- **RAW DATA**
^^^^^^^^^^^^^^^^
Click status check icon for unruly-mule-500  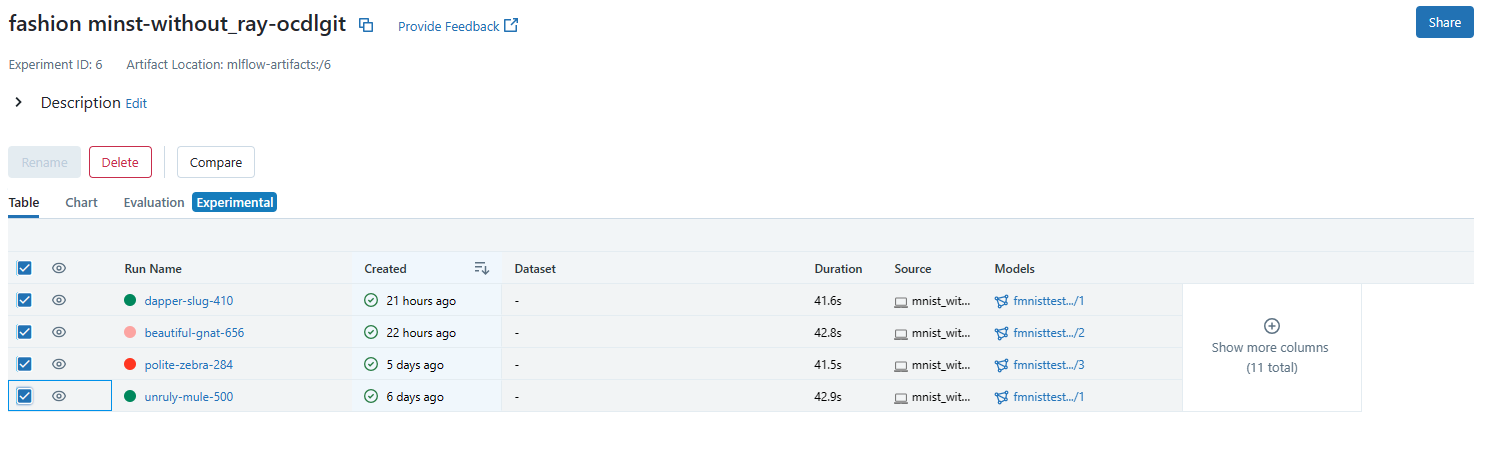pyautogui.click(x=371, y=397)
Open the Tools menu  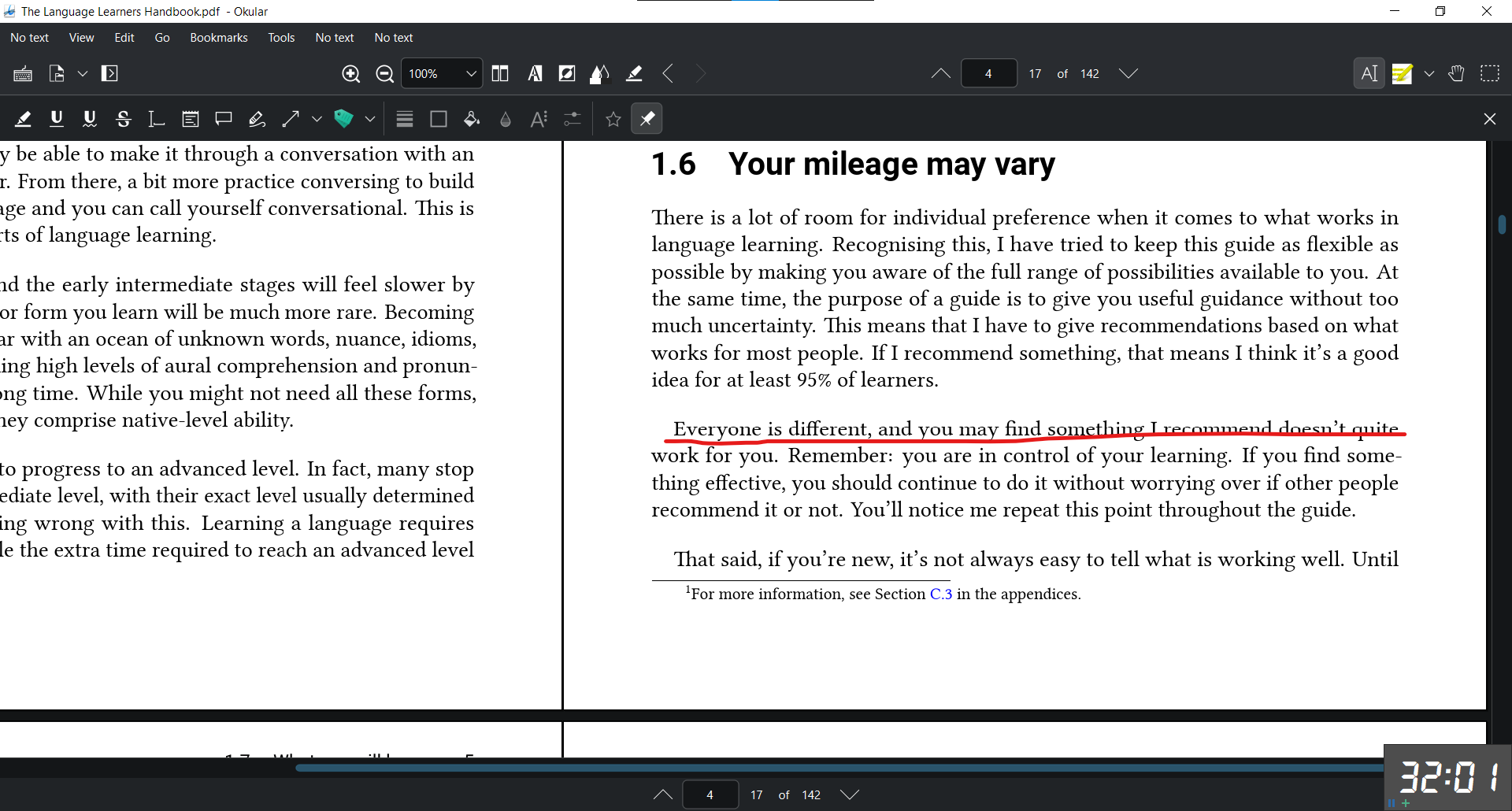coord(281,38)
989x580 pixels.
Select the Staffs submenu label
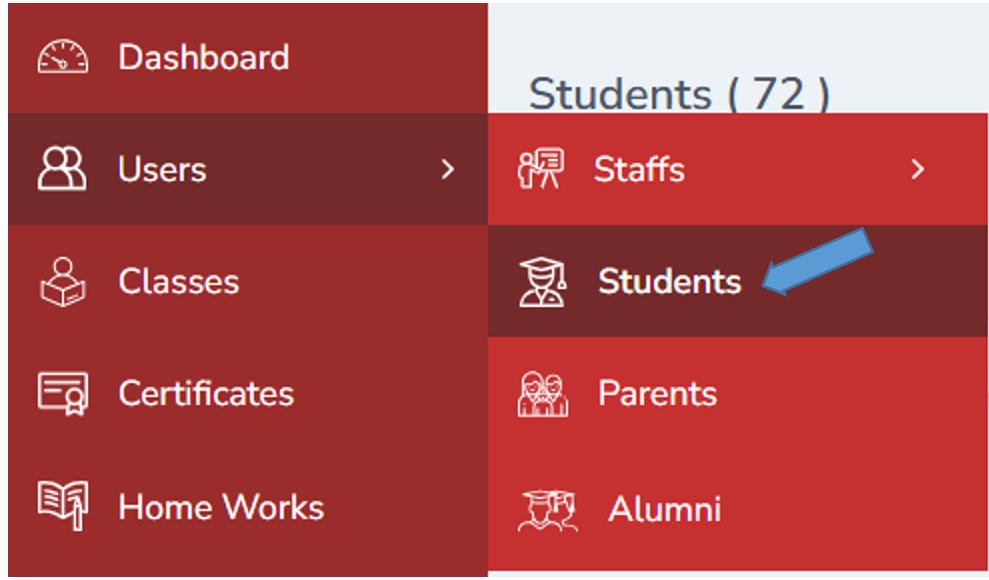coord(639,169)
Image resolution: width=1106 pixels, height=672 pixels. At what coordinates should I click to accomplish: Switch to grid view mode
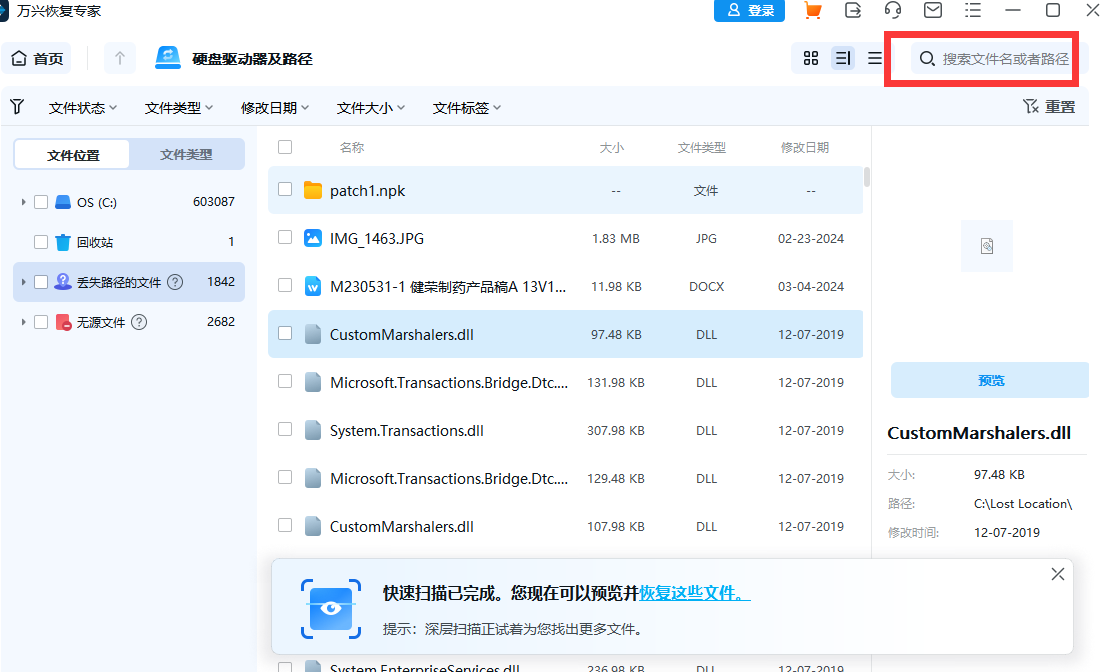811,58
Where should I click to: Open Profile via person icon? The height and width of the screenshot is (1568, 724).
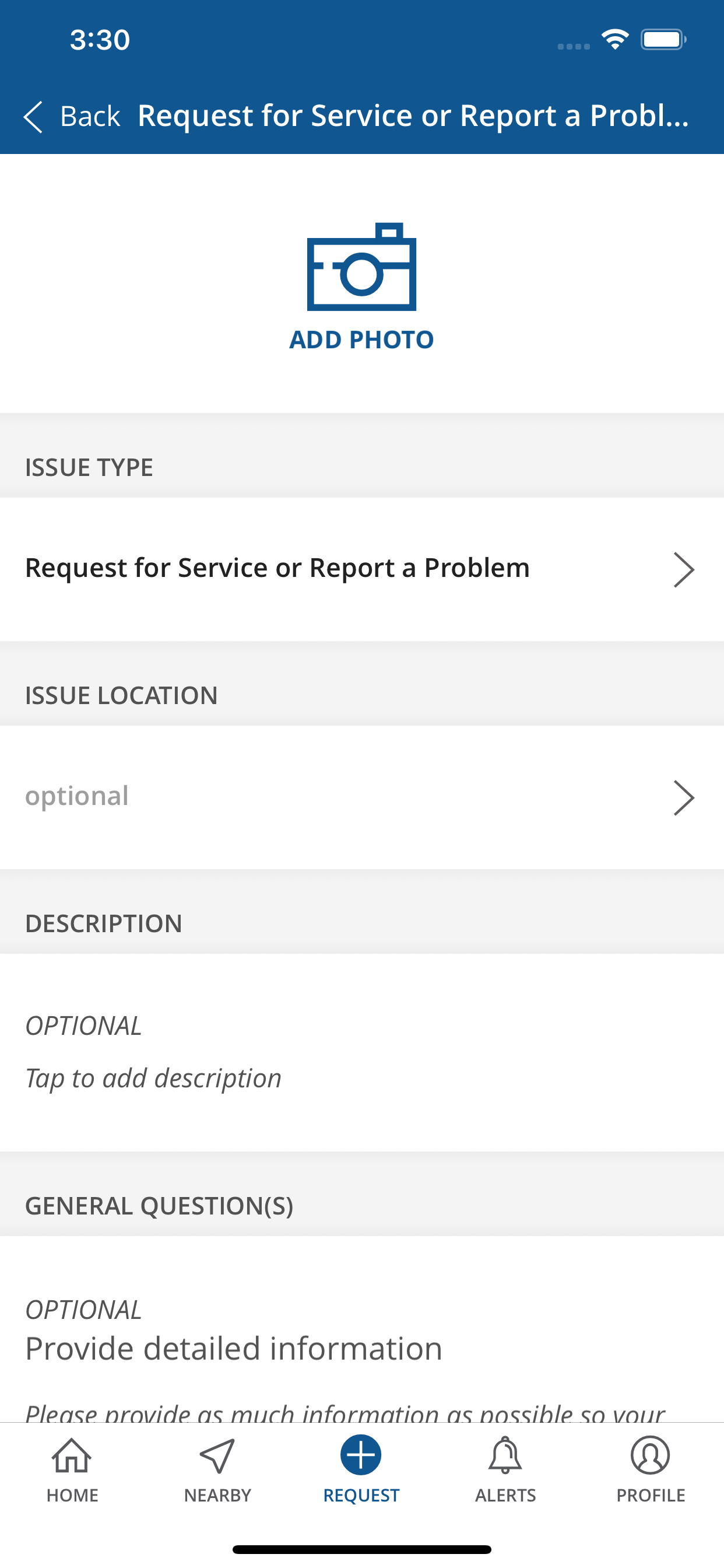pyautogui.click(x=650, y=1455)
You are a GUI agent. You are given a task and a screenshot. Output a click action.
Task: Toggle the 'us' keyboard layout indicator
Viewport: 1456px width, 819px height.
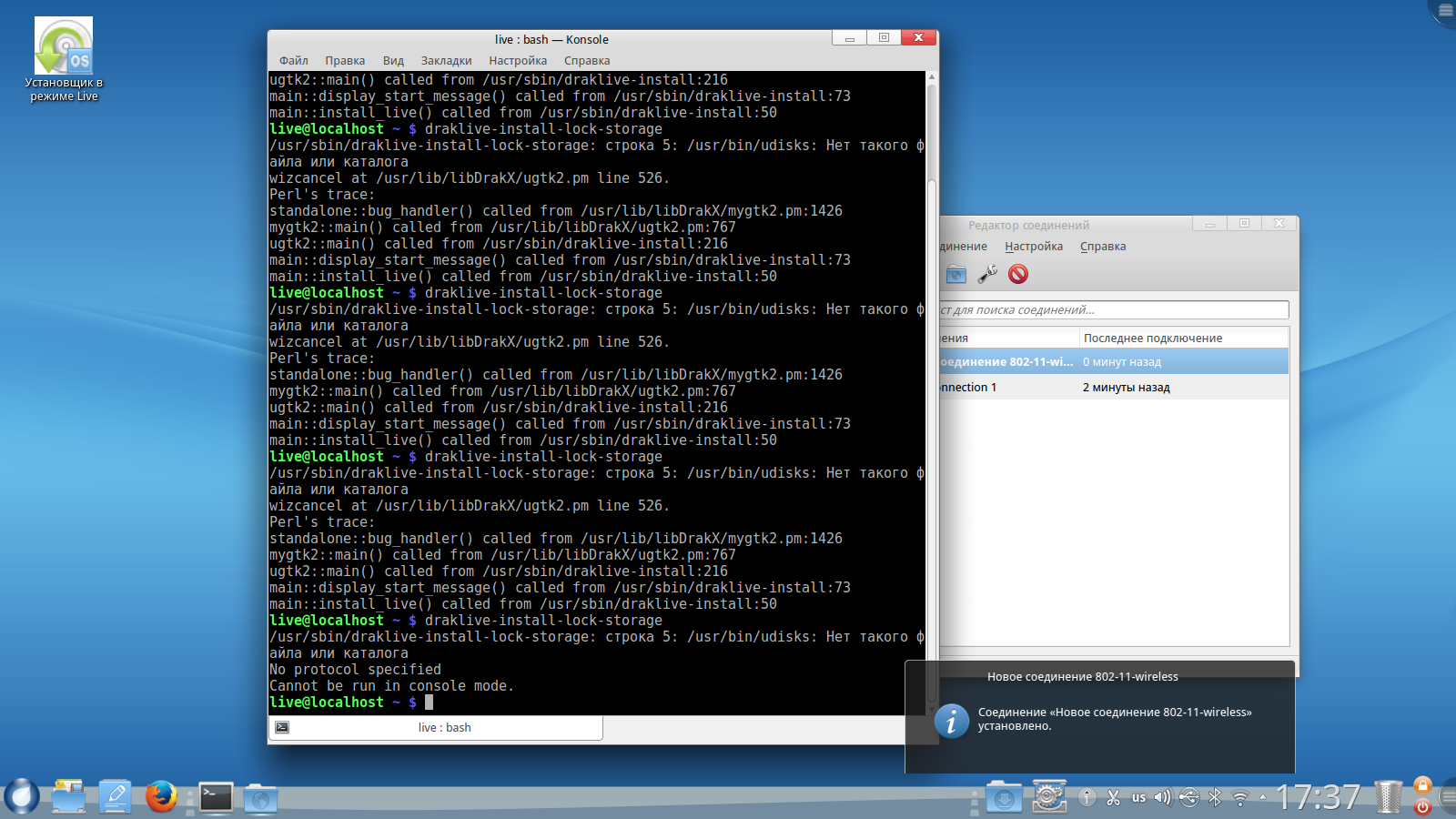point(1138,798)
^^^^^^^^^^^^^^^^
- **WORK INSTRUCTION**
Could you write out verbatim only those lines that run from the line containing "Task: Toggle the" through the end of the listing above, both included, without the pictures?

- **SOLUTION BELOW**
Task: Toggle the 'us' keyboard layout indicator
Viewport: 1456px width, 819px height.
point(1138,798)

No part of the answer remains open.